**Challenge 1**
In the passage on free will and eternal life, why will it be impossible to sin in the glorified state?

###

The simplest way to think about this I think is in eternal glory - we maintain that in our glorified state in eternal life, our nature, will, and desires will be such that it will be literally impossible to sin. Not because of some external contraints, nor because God is actively interfering with our free will any time we get close to venturing outside the lines…
But because our will, nature, and consequent desires will be transformed and glorified such that we will not have the capacity to sin… doing so simply will not be in our nature. But how in the world would that dictate what I do on any particular day in eternity? Perhaps I’ll freely choose to go for a hike, maybe to compose music, maybe build a cello, who knows? Any of these would be options for me to freely will and choose to do, as any of these will be within my nature.
But I will not be “free” to murder someone. Not because my will is being constrained by some power interfering with my free will, but because my nature will be such that this simply will not be something I am capable of. But this “limitation” (or real freedom?) of my will simply is not dictating my individual choices.
From his own perspective, he had every capacity to choose whatever he wanted, and he chose to do what he freely decided to do. The fact that this course of history was predetermined, either by foreknowledge, predestination, prophecy, or the like simply does not compel him to make that choice. I grant it is counterintuitive, but there simply isn’t compulsion.
In largely the same way that someone could (quite rightly) observe that if Captain Sisko really did have unerring knowledge of what Captain Kirk would do at any particular moment, then in one sense Captain Kirk couldn’t choose otherwise, in the sense that we know that said event or action is indeed how history was going to proceed.

###

**Challenge 2**
In the listing, switch "pencil icon" to "edit icon" in the stretch from the line containing "Click the shield icon for Google マイビジネス" through the line containing "[x=20, y=12]". Return only those lines, leaving everything else in them unchanged.

**Data to use**

###

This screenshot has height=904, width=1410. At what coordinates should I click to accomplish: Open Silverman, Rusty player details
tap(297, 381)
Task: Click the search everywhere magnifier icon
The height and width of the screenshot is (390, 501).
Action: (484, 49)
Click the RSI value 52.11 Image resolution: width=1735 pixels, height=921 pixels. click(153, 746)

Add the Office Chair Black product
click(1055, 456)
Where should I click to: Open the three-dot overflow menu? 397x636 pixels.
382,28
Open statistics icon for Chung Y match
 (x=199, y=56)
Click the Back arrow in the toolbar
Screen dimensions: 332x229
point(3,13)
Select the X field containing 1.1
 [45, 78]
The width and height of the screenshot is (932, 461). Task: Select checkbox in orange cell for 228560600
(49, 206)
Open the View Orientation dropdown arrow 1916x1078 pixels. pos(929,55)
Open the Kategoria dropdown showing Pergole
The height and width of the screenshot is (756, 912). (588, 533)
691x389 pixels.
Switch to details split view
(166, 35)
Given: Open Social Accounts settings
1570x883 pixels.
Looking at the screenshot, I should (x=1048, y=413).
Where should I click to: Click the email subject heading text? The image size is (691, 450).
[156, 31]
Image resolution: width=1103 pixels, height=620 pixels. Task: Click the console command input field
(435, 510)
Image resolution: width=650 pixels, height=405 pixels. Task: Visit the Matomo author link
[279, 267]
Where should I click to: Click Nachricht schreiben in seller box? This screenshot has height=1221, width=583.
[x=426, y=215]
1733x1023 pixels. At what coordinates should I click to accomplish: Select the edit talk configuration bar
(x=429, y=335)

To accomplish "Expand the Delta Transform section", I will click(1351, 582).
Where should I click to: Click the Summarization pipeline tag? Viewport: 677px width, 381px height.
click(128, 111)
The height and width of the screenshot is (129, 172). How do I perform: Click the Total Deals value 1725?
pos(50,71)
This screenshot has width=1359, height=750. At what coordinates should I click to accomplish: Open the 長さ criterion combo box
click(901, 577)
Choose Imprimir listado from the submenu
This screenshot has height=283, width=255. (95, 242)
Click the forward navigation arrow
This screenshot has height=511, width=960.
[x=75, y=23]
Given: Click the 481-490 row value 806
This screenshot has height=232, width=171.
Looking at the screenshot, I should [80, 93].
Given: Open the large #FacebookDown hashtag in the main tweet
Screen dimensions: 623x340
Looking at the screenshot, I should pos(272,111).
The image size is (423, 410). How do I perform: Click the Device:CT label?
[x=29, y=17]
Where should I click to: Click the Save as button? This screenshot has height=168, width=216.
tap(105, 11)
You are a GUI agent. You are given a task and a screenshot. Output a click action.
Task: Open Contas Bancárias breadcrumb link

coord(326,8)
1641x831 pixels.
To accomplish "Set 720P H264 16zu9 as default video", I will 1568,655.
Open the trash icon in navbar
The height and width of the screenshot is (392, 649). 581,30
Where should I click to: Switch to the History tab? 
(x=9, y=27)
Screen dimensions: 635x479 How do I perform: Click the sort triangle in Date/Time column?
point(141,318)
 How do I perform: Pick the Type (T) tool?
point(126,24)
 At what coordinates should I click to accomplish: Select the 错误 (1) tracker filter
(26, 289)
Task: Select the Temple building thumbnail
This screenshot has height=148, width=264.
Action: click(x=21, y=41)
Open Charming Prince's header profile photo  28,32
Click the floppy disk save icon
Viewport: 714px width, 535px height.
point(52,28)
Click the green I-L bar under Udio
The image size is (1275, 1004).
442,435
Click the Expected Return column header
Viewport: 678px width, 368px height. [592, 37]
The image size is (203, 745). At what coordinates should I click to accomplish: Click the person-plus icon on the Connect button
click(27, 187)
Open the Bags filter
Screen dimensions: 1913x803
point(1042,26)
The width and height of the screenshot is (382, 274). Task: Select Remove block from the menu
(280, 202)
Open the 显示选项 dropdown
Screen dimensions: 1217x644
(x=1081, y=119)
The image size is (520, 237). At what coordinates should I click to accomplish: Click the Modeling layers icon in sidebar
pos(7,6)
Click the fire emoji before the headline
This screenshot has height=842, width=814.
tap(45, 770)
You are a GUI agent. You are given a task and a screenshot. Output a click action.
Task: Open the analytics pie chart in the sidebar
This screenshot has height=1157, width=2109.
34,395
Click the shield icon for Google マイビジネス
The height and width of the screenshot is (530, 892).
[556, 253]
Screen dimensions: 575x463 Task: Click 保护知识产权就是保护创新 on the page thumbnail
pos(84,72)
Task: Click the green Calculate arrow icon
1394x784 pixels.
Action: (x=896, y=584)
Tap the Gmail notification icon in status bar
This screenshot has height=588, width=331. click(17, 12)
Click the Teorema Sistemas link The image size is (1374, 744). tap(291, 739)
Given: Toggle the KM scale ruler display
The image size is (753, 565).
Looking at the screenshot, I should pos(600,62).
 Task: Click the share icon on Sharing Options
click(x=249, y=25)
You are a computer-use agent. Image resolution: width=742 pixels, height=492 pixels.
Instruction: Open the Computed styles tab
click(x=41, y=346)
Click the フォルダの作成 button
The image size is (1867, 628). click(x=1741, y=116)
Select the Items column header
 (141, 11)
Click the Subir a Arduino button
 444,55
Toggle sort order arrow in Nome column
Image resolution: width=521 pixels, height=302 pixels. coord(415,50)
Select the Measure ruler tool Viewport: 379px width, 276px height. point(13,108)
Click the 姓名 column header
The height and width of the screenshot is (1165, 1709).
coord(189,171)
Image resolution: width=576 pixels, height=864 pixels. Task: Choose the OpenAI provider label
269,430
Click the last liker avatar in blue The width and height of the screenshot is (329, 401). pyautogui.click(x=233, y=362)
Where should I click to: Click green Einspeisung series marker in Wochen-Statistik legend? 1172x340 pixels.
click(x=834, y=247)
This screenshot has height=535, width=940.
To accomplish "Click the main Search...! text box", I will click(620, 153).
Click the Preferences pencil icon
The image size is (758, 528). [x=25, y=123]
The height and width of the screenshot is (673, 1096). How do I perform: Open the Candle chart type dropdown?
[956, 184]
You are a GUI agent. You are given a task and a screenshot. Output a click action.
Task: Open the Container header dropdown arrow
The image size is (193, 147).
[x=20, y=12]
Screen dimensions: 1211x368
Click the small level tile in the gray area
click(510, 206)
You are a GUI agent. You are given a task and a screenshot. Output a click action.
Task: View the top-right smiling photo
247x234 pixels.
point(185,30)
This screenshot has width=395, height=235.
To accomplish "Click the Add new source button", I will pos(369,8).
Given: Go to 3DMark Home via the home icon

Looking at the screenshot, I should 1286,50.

###

**Problem solution 1**
Our will, nature, and desires will be transformed and glorified, so we will not have the capacity to sin.

**Problem solution 2**
Click the shield icon for Google マイビジネス
The height and width of the screenshot is (530, 892).
[556, 253]
Screen dimensions: 575x463 Task: Click 保护知识产权就是保护创新 on the page thumbnail
pos(84,72)
Task: Click the green Calculate arrow icon
1394x784 pixels.
Action: (x=896, y=584)
Tap the Gmail notification icon in status bar
This screenshot has height=588, width=331. click(17, 12)
Click the Teorema Sistemas link The image size is (1374, 744). tap(291, 739)
Given: Toggle the KM scale ruler display
The image size is (753, 565).
Looking at the screenshot, I should pos(600,62).
 Task: Click the share icon on Sharing Options
click(x=249, y=25)
You are a computer-use agent. Image resolution: width=742 pixels, height=492 pixels.
Instruction: Open the Computed styles tab
click(x=41, y=346)
Click the フォルダの作成 button
The image size is (1867, 628). click(x=1741, y=116)
Select the Items column header
 (141, 11)
Click the Subir a Arduino button
 444,55
Toggle sort order arrow in Nome column
Image resolution: width=521 pixels, height=302 pixels. coord(415,50)
Select the Measure ruler tool Viewport: 379px width, 276px height. point(13,108)
Click the 姓名 column header
The height and width of the screenshot is (1165, 1709).
coord(189,171)
Image resolution: width=576 pixels, height=864 pixels. Task: Choose the OpenAI provider label
269,430
Click the last liker avatar in blue The width and height of the screenshot is (329, 401). pyautogui.click(x=233, y=362)
Where should I click to: Click green Einspeisung series marker in Wochen-Statistik legend? 1172x340 pixels.
click(x=834, y=247)
This screenshot has height=535, width=940.
To accomplish "Click the main Search...! text box", I will click(620, 153).
Click the Preferences edit icon
The image size is (758, 528). [x=25, y=123]
The height and width of the screenshot is (673, 1096). How do I perform: Open the Candle chart type dropdown?
[956, 184]
You are a GUI agent. You are given a task and a screenshot. Output a click action.
Task: Open the Container header dropdown arrow
The image size is (193, 147).
[x=20, y=12]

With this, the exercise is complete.